OBJECTIVE:
Copy each of the records below word for word.

=== GIVEN DATA ===

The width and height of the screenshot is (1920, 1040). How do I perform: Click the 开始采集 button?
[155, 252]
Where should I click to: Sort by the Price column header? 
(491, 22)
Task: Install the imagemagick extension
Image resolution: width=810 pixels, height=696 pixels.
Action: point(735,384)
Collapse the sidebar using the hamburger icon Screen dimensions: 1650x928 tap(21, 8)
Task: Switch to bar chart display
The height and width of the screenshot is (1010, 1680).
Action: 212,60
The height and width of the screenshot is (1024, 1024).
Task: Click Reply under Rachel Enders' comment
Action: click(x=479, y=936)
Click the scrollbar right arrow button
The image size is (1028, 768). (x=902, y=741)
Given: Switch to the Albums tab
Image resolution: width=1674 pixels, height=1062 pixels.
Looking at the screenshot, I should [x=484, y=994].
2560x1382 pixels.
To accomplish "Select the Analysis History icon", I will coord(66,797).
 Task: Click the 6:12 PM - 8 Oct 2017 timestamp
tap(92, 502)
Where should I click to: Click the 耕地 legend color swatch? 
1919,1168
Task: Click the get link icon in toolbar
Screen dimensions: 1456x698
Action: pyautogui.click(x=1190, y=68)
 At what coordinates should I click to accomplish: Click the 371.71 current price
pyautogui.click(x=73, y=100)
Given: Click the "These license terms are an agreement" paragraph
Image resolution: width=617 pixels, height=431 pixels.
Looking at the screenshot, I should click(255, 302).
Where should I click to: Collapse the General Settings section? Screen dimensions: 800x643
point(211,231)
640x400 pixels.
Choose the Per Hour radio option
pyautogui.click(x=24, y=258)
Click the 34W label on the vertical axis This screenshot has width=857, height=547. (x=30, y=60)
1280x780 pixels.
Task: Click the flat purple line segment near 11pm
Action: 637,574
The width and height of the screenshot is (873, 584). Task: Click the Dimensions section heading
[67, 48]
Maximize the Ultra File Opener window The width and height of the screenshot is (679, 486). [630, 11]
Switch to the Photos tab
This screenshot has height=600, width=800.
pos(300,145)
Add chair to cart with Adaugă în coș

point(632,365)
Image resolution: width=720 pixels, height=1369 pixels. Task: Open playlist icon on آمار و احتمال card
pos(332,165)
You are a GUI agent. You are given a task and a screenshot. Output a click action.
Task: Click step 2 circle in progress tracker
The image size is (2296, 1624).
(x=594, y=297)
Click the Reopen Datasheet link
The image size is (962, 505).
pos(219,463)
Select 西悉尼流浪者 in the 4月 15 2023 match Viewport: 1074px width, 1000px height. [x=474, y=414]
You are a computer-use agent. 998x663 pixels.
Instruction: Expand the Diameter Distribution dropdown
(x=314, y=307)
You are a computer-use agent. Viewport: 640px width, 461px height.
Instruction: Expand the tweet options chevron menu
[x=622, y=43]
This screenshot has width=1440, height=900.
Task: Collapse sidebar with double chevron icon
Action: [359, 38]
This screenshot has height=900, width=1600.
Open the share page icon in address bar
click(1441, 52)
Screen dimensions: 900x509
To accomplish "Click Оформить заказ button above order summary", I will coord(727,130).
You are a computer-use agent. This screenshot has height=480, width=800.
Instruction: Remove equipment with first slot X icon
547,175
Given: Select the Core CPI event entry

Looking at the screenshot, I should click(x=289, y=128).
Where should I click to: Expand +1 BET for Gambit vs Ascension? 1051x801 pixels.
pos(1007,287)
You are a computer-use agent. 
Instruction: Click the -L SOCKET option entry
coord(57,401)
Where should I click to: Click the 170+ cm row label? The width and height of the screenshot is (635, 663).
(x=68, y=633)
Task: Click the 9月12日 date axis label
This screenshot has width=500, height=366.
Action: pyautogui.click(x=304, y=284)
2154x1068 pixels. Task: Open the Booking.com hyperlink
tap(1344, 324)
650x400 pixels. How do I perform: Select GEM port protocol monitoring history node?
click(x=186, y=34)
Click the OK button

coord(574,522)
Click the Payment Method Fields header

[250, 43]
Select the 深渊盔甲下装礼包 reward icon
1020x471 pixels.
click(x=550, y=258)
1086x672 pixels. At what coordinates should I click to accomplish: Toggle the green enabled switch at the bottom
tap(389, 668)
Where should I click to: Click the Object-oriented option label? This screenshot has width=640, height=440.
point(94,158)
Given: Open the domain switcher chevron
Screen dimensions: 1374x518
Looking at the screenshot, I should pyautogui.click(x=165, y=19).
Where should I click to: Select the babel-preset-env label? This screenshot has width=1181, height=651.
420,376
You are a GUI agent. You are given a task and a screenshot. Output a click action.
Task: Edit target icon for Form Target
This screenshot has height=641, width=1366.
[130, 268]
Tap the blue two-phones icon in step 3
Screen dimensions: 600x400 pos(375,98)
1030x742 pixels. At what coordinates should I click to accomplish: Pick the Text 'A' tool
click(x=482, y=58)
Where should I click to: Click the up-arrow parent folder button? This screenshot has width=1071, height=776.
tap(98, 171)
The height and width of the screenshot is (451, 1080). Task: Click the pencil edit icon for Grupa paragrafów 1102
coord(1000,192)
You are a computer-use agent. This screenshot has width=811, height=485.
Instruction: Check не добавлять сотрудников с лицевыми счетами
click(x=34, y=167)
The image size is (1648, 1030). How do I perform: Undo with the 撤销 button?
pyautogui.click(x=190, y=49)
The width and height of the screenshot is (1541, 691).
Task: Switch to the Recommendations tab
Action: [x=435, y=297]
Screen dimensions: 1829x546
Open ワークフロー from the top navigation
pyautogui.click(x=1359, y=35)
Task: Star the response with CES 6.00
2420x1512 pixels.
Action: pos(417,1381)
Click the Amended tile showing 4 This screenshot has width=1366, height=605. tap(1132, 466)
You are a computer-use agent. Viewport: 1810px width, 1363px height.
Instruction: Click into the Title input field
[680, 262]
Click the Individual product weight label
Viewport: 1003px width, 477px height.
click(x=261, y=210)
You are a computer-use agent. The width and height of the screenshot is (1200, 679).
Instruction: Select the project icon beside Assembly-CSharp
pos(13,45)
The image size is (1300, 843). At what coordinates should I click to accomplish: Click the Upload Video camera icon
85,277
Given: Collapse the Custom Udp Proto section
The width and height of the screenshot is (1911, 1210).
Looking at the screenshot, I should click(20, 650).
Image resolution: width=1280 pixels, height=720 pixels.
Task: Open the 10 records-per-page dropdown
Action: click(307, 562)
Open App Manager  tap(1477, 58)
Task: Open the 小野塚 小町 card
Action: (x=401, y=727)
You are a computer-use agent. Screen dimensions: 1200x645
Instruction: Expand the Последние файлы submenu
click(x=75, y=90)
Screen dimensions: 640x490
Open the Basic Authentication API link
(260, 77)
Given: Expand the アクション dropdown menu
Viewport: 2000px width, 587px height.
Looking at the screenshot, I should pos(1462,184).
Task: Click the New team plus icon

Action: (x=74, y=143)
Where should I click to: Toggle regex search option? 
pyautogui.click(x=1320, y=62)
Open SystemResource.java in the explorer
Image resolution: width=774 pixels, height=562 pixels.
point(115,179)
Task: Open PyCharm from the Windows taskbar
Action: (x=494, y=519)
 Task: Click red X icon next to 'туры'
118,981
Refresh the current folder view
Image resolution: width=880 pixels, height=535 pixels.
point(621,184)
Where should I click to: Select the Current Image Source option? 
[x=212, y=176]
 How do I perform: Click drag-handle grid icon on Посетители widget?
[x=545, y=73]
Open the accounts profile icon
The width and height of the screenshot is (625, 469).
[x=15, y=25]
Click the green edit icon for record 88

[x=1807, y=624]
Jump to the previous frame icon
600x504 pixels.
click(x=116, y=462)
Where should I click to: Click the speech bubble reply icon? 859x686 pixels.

===

THE RESULT:
The width and height of the screenshot is (1920, 1040). How do I perform: Click the 开始采集 button?
[155, 252]
Where should I click to: Sort by the Price column header? 
(491, 22)
Task: Install the imagemagick extension
Image resolution: width=810 pixels, height=696 pixels.
Action: point(735,384)
Collapse the sidebar using the hamburger icon Screen dimensions: 1650x928 tap(21, 8)
Task: Switch to bar chart display
The height and width of the screenshot is (1010, 1680).
Action: 212,60
The height and width of the screenshot is (1024, 1024).
Task: Click Reply under Rachel Enders' comment
Action: click(x=479, y=936)
Click the scrollbar right arrow button
The image size is (1028, 768). (x=902, y=741)
Given: Switch to the Albums tab
Image resolution: width=1674 pixels, height=1062 pixels.
Looking at the screenshot, I should [x=484, y=994].
2560x1382 pixels.
To accomplish "Select the Analysis History icon", I will coord(66,797).
 Task: Click the 6:12 PM - 8 Oct 2017 timestamp
tap(92, 502)
Where should I click to: Click the 耕地 legend color swatch? 
1919,1168
Task: Click the get link icon in toolbar
Screen dimensions: 1456x698
Action: pyautogui.click(x=1190, y=68)
 At what coordinates should I click to accomplish: Click the 371.71 current price
pyautogui.click(x=73, y=100)
Given: Click the "These license terms are an agreement" paragraph
Image resolution: width=617 pixels, height=431 pixels.
Looking at the screenshot, I should click(255, 302).
Where should I click to: Collapse the General Settings section? Screen dimensions: 800x643
point(211,231)
640x400 pixels.
Choose the Per Hour radio option
pyautogui.click(x=24, y=258)
Click the 34W label on the vertical axis This screenshot has width=857, height=547. (x=30, y=60)
1280x780 pixels.
Task: Click the flat purple line segment near 11pm
Action: 637,574
The width and height of the screenshot is (873, 584). Task: Click the Dimensions section heading
[67, 48]
Maximize the Ultra File Opener window The width and height of the screenshot is (679, 486). [630, 11]
Switch to the Photos tab
This screenshot has height=600, width=800.
pos(300,145)
Add chair to cart with Adaugă în coș

point(632,365)
Image resolution: width=720 pixels, height=1369 pixels. Task: Open playlist icon on آمار و احتمال card
pos(332,165)
You are a GUI agent. You are given a task and a screenshot. Output a click action.
Task: Click step 2 circle in progress tracker
The image size is (2296, 1624).
(x=594, y=297)
Click the Reopen Datasheet link
The image size is (962, 505).
pos(219,463)
Select 西悉尼流浪者 in the 4月 15 2023 match Viewport: 1074px width, 1000px height. [x=474, y=414]
You are a computer-use agent. 998x663 pixels.
Instruction: Expand the Diameter Distribution dropdown
(x=314, y=307)
You are a computer-use agent. Viewport: 640px width, 461px height.
Instruction: Expand the tweet options chevron menu
[x=622, y=43]
This screenshot has width=1440, height=900.
Task: Collapse sidebar with double chevron icon
Action: [359, 38]
This screenshot has height=900, width=1600.
Open the share page icon in address bar
click(1441, 52)
Screen dimensions: 900x509
To accomplish "Click Оформить заказ button above order summary", I will coord(727,130).
You are a computer-use agent. This screenshot has height=480, width=800.
Instruction: Remove equipment with first slot X icon
547,175
Given: Select the Core CPI event entry

Looking at the screenshot, I should click(x=289, y=128).
Where should I click to: Expand +1 BET for Gambit vs Ascension? 1051x801 pixels.
pos(1007,287)
You are a computer-use agent. 
Instruction: Click the -L SOCKET option entry
coord(57,401)
Where should I click to: Click the 170+ cm row label? The width and height of the screenshot is (635, 663).
(x=68, y=633)
Task: Click the 9月12日 date axis label
This screenshot has width=500, height=366.
Action: pyautogui.click(x=304, y=284)
2154x1068 pixels. Task: Open the Booking.com hyperlink
tap(1344, 324)
650x400 pixels. How do I perform: Select GEM port protocol monitoring history node?
click(x=186, y=34)
Click the OK button

coord(574,522)
Click the Payment Method Fields header

[250, 43]
Select the 深渊盔甲下装礼包 reward icon
1020x471 pixels.
click(x=550, y=258)
1086x672 pixels. At what coordinates should I click to accomplish: Toggle the green enabled switch at the bottom
tap(389, 668)
Where should I click to: Click the Object-oriented option label? This screenshot has width=640, height=440.
point(94,158)
Given: Open the domain switcher chevron
Screen dimensions: 1374x518
Looking at the screenshot, I should pyautogui.click(x=165, y=19).
Where should I click to: Select the babel-preset-env label? This screenshot has width=1181, height=651.
420,376
You are a GUI agent. You are given a task and a screenshot. Output a click action.
Task: Edit target icon for Form Target
This screenshot has height=641, width=1366.
[130, 268]
Tap the blue two-phones icon in step 3
Screen dimensions: 600x400 pos(375,98)
1030x742 pixels. At what coordinates should I click to accomplish: Pick the Text 'A' tool
click(x=482, y=58)
Where should I click to: Click the up-arrow parent folder button? This screenshot has width=1071, height=776.
tap(98, 171)
The height and width of the screenshot is (451, 1080). Task: Click the pencil edit icon for Grupa paragrafów 1102
coord(1000,192)
You are a computer-use agent. This screenshot has width=811, height=485.
Instruction: Check не добавлять сотрудников с лицевыми счетами
click(x=34, y=167)
The image size is (1648, 1030). How do I perform: Undo with the 撤销 button?
pyautogui.click(x=190, y=49)
The width and height of the screenshot is (1541, 691).
Task: Switch to the Recommendations tab
Action: [x=435, y=297]
Screen dimensions: 1829x546
Open ワークフロー from the top navigation
pyautogui.click(x=1359, y=35)
Task: Star the response with CES 6.00
2420x1512 pixels.
Action: pos(417,1381)
Click the Amended tile showing 4 This screenshot has width=1366, height=605. tap(1132, 466)
You are a computer-use agent. Viewport: 1810px width, 1363px height.
Instruction: Click into the Title input field
[680, 262]
Click the Individual product weight label
Viewport: 1003px width, 477px height.
click(x=261, y=210)
You are a computer-use agent. The width and height of the screenshot is (1200, 679).
Instruction: Select the project icon beside Assembly-CSharp
pos(13,45)
The image size is (1300, 843). At what coordinates should I click to accomplish: Click the Upload Video camera icon
85,277
Given: Collapse the Custom Udp Proto section
The width and height of the screenshot is (1911, 1210).
Looking at the screenshot, I should click(20, 650).
Image resolution: width=1280 pixels, height=720 pixels.
Task: Open the 10 records-per-page dropdown
Action: click(307, 562)
Open App Manager  tap(1477, 58)
Task: Open the 小野塚 小町 card
Action: (x=401, y=727)
You are a computer-use agent. Screen dimensions: 1200x645
Instruction: Expand the Последние файлы submenu
click(x=75, y=90)
Screen dimensions: 640x490
Open the Basic Authentication API link
(260, 77)
Given: Expand the アクション dropdown menu
Viewport: 2000px width, 587px height.
Looking at the screenshot, I should pos(1462,184).
Task: Click the New team plus icon

Action: (x=74, y=143)
Where should I click to: Toggle regex search option? 
pyautogui.click(x=1320, y=62)
Open SystemResource.java in the explorer
Image resolution: width=774 pixels, height=562 pixels.
point(115,179)
Task: Open PyCharm from the Windows taskbar
Action: (x=494, y=519)
 Task: Click red X icon next to 'туры'
118,981
Refresh the current folder view
Image resolution: width=880 pixels, height=535 pixels.
point(621,184)
Where should I click to: Select the Current Image Source option? 
[x=212, y=176]
 How do I perform: Click drag-handle grid icon on Посетители widget?
[x=545, y=73]
Open the accounts profile icon
The width and height of the screenshot is (625, 469).
[x=15, y=25]
Click the green edit icon for record 88

[x=1807, y=624]
Jump to the previous frame icon
600x504 pixels.
click(x=116, y=462)
Where should I click to: Click the speech bubble reply icon? 859x686 pixels.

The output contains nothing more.